British writer (born 1986)

Catherine Webb (born 1986) is a British author. Under the pseudonym Kate Griffin, they write fantasy novels for adults. As Claire North, they write science fiction and novels based upon the work of Homer.

==Life and career==
Webb was educated at the Godolphin and Latymer School, London, and the London School of Economics.

They were 14 years old when they completed Mirror Dreams, which was written during their school holidays. Their father is author and publisher Nick Webb, and he suggested they should send the manuscript to an agent he knew, who eventually offered to represent them. The book was published in 2002 by Atom Books, and Webb was named Young Trailblazer of the Year by the magazine CosmoGirl UK. They have published eight young adult novels, all with Atom Books, and studied at the Royal Academy of Dramatic Art, from which they graduated in 2010.

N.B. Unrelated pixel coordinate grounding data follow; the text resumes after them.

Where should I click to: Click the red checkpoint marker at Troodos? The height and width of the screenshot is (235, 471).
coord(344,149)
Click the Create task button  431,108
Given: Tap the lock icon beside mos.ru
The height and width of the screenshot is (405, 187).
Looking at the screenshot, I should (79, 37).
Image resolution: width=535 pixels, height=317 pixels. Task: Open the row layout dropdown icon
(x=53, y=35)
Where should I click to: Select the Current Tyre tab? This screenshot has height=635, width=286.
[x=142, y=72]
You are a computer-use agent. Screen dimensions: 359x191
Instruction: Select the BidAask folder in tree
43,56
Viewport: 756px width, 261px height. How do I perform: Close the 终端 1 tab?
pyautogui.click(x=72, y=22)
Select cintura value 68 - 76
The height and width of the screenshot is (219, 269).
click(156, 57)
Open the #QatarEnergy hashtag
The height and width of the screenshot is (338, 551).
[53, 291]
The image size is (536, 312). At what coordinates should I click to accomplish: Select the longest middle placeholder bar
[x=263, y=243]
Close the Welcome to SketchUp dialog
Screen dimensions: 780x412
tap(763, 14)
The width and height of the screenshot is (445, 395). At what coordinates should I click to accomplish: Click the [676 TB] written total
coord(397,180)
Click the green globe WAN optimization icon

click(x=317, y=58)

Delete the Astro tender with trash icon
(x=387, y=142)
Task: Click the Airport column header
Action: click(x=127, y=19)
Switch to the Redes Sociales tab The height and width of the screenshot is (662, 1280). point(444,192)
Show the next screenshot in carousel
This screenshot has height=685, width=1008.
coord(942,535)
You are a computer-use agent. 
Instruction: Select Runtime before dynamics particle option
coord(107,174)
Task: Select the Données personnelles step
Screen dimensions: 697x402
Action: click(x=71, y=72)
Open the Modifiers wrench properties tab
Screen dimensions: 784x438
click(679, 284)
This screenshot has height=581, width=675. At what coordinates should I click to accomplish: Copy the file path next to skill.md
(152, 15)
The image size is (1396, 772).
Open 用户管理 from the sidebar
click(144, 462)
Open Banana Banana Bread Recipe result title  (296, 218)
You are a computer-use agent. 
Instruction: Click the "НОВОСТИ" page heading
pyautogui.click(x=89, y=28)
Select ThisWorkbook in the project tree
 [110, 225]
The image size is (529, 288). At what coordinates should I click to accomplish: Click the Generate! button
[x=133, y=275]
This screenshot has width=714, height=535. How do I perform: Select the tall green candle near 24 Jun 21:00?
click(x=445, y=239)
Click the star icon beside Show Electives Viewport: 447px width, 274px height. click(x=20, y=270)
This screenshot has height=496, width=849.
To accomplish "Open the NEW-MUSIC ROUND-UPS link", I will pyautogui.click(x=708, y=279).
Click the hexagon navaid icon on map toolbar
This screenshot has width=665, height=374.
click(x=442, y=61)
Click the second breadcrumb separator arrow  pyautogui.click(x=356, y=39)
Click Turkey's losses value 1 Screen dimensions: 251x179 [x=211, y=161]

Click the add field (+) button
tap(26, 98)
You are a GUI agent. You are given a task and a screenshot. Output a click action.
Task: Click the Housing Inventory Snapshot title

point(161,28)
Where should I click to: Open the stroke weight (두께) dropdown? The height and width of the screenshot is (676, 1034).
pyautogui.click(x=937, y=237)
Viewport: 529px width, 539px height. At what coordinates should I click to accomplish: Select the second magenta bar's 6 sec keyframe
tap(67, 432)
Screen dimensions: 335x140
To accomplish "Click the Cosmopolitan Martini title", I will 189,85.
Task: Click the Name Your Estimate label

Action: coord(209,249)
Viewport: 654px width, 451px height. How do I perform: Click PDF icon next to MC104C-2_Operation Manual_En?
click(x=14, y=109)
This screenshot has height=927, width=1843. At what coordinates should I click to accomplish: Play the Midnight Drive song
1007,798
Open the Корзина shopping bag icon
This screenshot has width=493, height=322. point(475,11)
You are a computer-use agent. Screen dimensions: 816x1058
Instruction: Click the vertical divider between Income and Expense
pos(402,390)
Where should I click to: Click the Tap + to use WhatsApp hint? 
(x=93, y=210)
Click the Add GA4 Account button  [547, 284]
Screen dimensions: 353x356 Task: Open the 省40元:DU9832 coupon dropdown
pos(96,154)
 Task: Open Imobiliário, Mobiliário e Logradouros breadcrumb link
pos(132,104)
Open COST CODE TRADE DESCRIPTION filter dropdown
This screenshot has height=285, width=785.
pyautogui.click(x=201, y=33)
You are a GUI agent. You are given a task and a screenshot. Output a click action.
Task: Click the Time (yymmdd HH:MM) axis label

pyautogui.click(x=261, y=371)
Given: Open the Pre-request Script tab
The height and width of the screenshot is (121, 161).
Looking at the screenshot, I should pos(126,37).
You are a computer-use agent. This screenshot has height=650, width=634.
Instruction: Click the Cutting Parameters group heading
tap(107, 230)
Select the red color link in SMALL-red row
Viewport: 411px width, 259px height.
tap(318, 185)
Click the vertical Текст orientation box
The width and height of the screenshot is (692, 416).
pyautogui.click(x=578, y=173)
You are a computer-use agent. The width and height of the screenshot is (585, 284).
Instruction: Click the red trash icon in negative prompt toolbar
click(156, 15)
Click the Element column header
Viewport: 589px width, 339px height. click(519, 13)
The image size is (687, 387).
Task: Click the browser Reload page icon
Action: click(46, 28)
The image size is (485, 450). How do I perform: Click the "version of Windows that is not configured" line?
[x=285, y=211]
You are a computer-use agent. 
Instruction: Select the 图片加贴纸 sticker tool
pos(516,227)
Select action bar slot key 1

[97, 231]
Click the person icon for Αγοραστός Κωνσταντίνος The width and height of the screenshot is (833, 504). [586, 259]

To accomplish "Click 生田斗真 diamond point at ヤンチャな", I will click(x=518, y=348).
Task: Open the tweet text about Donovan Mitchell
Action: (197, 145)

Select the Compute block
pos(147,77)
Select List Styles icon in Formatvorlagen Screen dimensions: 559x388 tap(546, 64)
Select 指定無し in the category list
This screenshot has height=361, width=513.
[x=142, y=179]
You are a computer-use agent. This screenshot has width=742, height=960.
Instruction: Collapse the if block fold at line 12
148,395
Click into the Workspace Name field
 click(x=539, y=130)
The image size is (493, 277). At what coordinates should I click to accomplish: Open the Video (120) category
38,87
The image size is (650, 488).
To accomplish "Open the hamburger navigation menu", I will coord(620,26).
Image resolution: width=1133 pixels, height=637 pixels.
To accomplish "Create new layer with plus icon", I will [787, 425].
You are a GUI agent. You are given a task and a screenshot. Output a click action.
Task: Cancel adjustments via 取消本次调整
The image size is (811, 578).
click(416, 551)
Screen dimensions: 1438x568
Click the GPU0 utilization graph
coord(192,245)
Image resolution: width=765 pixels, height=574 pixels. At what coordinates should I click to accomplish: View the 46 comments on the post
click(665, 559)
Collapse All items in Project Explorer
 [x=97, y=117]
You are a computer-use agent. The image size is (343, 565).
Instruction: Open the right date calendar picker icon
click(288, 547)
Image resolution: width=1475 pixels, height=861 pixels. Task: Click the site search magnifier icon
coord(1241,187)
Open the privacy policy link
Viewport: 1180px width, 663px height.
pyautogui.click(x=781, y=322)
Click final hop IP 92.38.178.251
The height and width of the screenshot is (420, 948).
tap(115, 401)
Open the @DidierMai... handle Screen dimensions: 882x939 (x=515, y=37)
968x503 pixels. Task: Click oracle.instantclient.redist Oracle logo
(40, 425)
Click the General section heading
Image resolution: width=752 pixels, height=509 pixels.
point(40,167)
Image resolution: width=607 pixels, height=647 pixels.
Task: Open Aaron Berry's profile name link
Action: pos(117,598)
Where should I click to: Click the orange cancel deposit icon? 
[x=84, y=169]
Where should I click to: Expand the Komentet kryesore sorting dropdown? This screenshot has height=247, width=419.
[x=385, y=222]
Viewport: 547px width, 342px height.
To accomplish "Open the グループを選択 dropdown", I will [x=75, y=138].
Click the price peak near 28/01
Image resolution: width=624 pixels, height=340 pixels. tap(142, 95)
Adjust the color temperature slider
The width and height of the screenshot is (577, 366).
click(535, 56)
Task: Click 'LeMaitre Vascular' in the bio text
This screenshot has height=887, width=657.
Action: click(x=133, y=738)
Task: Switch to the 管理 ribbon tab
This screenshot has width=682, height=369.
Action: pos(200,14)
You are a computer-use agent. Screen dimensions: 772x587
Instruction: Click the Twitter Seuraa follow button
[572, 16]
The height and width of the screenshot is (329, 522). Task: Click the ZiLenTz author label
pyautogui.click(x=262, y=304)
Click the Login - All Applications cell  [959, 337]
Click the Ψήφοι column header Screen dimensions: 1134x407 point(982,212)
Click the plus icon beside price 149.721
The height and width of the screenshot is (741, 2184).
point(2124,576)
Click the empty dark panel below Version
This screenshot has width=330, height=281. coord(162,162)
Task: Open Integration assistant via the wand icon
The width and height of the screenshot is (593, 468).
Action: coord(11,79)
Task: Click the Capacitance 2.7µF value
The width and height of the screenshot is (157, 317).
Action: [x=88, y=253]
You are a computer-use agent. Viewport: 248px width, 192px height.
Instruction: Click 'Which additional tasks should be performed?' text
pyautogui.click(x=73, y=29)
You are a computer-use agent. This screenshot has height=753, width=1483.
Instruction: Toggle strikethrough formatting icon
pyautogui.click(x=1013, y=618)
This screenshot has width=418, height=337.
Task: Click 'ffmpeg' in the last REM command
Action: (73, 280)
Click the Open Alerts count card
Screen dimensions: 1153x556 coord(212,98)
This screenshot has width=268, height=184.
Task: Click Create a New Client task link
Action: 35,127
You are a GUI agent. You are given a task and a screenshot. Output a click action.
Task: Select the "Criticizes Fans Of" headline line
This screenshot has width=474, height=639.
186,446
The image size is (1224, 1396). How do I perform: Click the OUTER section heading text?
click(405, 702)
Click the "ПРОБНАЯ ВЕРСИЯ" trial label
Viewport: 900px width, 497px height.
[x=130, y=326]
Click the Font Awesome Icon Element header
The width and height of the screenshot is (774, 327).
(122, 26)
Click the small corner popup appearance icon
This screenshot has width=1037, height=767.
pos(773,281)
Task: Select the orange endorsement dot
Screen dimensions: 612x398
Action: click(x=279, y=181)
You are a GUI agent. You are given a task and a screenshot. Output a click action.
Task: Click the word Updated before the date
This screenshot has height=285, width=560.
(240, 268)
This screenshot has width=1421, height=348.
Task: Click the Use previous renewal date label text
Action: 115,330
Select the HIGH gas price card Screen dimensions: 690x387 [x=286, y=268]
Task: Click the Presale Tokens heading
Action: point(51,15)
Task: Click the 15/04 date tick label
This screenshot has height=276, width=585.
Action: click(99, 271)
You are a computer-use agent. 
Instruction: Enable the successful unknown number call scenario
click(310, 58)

They appeared in CosmoGirl in 2006/7 in an interview. They also appeared in online interviews with CBBC and nzgirl when they were 15, and also with The Daily Telegraph, which described them as a teen queen.

==Personal life==

In a 2025 interview with The Fantasy Hive, Webb stated that they are non-binary and use "she/they" pronouns with a preference for "they". Webb is autistic.

== Works ==
===As Catherine Webb===
- Mirror Dreams (2002)
- Mirror Wakes (2003)
- Waywalkers (2003)
- Timekeepers (2004)
- The Extraordinary and Unusual Adventures of Horatio Lyle (2006)
- The Obsidian Dagger: Being the Further Extraordinary Adventures of Horatio Lyle (2006)
- The Doomsday Machine: Another Astounding Adventure of Horatio Lyle (2008)
- The Dream Thief: An Extraordinary Horatio Lyle Mystery (2010)

===As Kate Griffin===

- A Madness of Angels (2009) (Matthew Swift series, book 1)
- The Midnight Mayor (2010) (Matthew Swift series, book 2)
- The Neon Court (2011) (Matthew Swift series, book 3)
- The Minority Council (2012) (Matthew Swift series, book 4)
- Stray Souls (2012) (Magicals Anonymous series, book 1)
- The Glass God (2013) (Magicals Anonymous series, book 2)

===As Claire North===
- The First Fifteen Lives of Harry August (2014)
- Touch (2015)
- The Gameshouse (2015)
- The Sudden Appearance of Hope (2016)
- The End of the Day (2017)
- 84K (2018)
- The Pursuit of William Abbey (2019)
- Sweet Harmony (2020) (Novella)
- Notes from the Burning Age (2021)
- The Songs of Penelope trilogy
  - Ithaca (2022)
  - House of Odysseus (2023)
  - The Last Song of Penelope (2024)
- Slow Gods (2025)

==Awards and nominations==
- 2005, Timekeepers nominated for the Carnegie Medal
- 2006, The Extraordinary and Unusual Adventures of Horatio Lyle nominated for the Carnegie Medal
- 2014, The First Fifteen Lives of Harry August (as Claire North) nominated for the BSFA Award for Best Novel
- 2015, The First Fifteen Lives of Harry August (as Claire North) nominated for the Arthur C. Clarke Award
- 2015, The First Fifteen Lives of Harry August (as Claire North) won the John W. Campbell Memorial Award
- 2017, The Sudden Appearance of Hope (as Claire North) won the World Fantasy Award—Novel
- 2026, Slow Gods (as Claire North) was shortlisted for the Ursula K. Le Guin Prize.